INFORMATION GIVEN
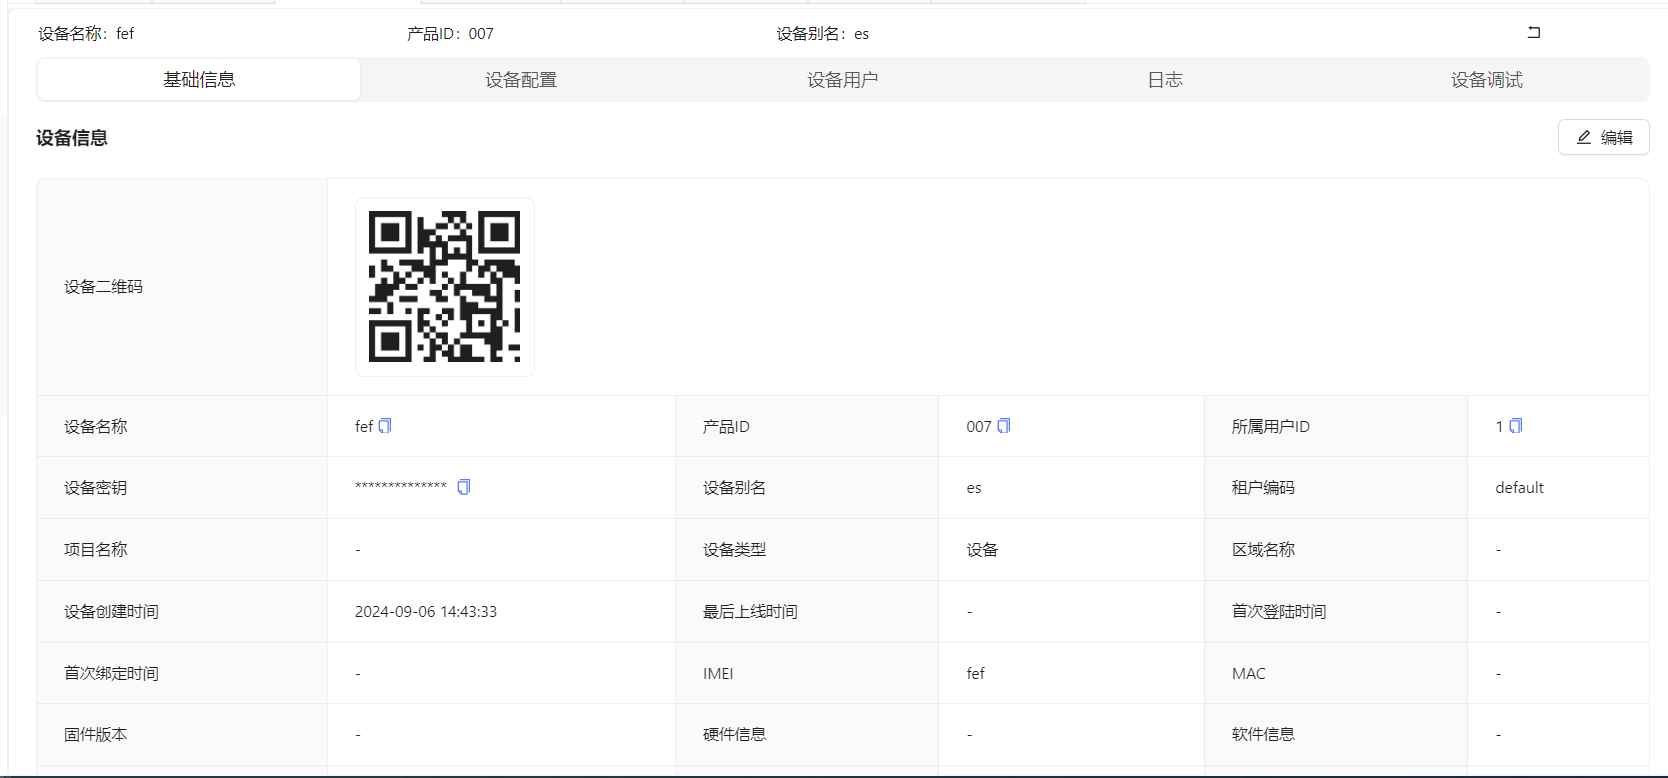The height and width of the screenshot is (778, 1668).
Task: Open the 设备配置 tab
Action: 521,80
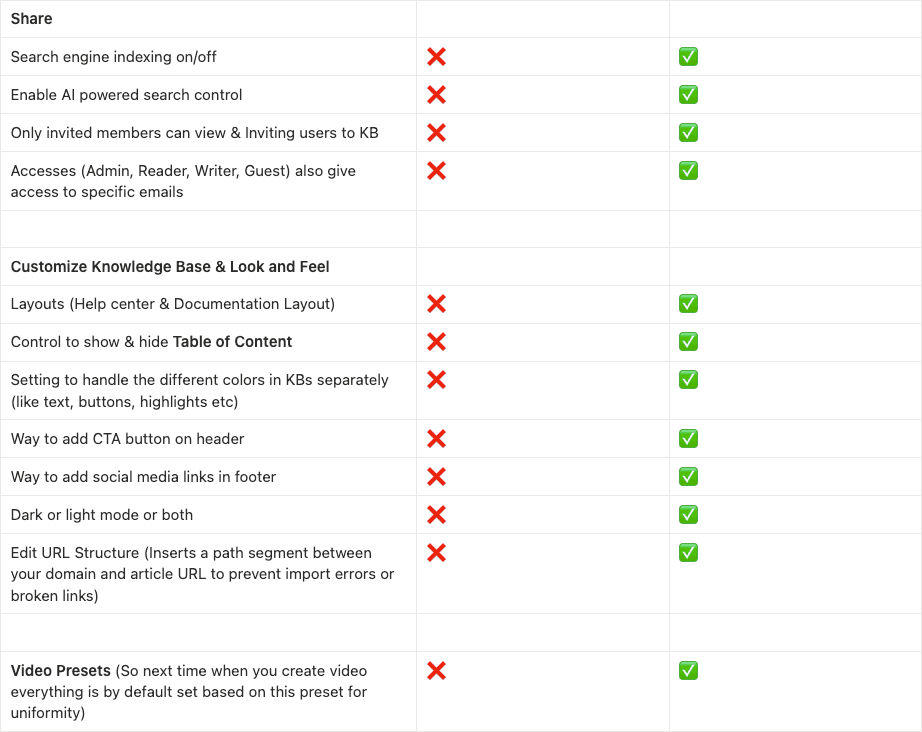Viewport: 922px width, 732px height.
Task: Click the bold Video Presets label
Action: (x=61, y=671)
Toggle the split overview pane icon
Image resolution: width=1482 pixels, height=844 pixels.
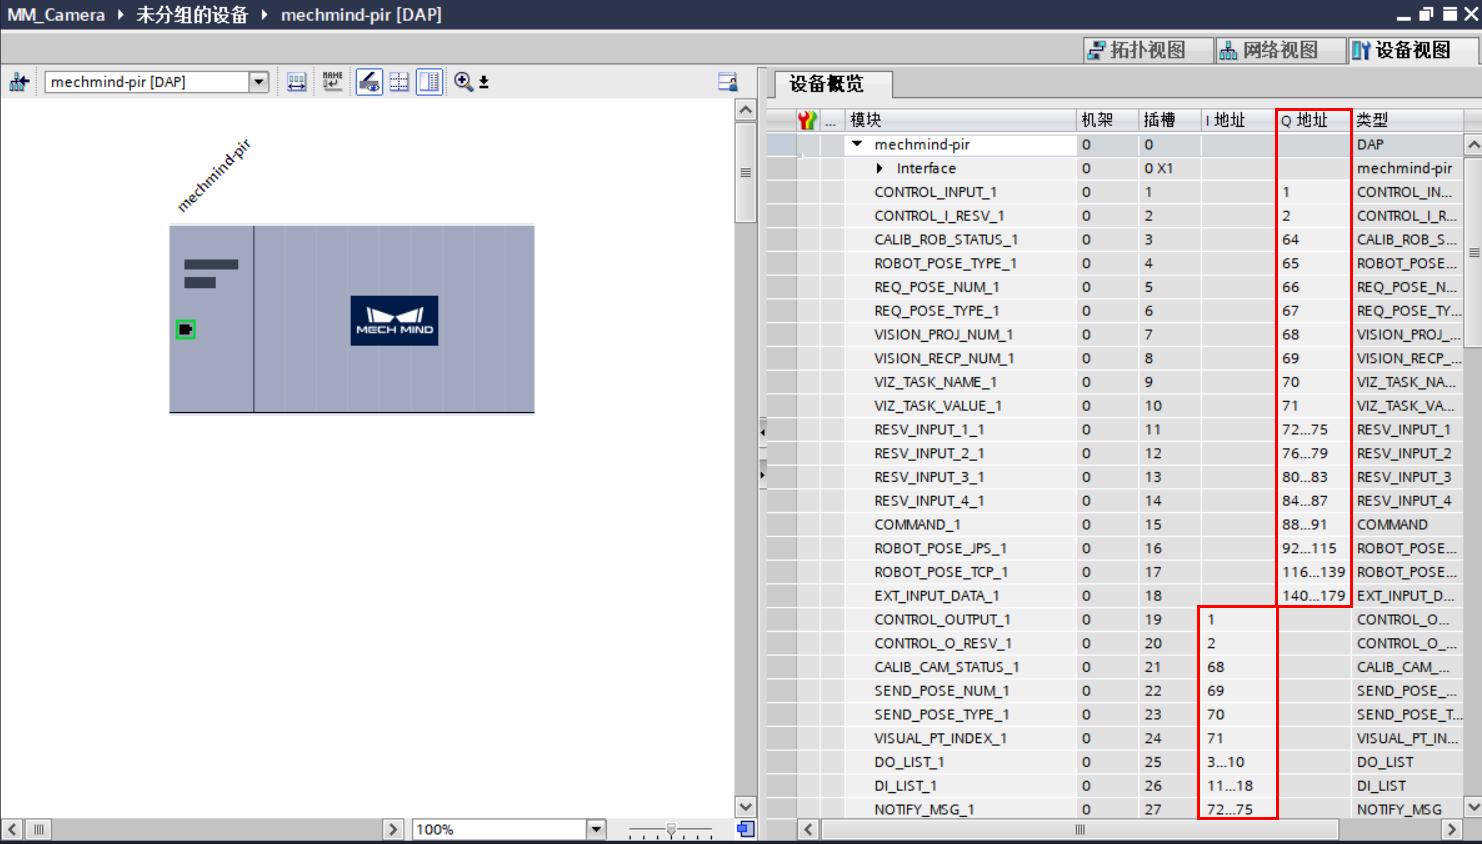[430, 81]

WHAT TO WORK ON
Starting at the line that contains "Image resolution: width=1482", extract each line through the last line of the material exactly as written, and include no pictures.

RESULT BELOW
Image resolution: width=1482 pixels, height=844 pixels.
[430, 81]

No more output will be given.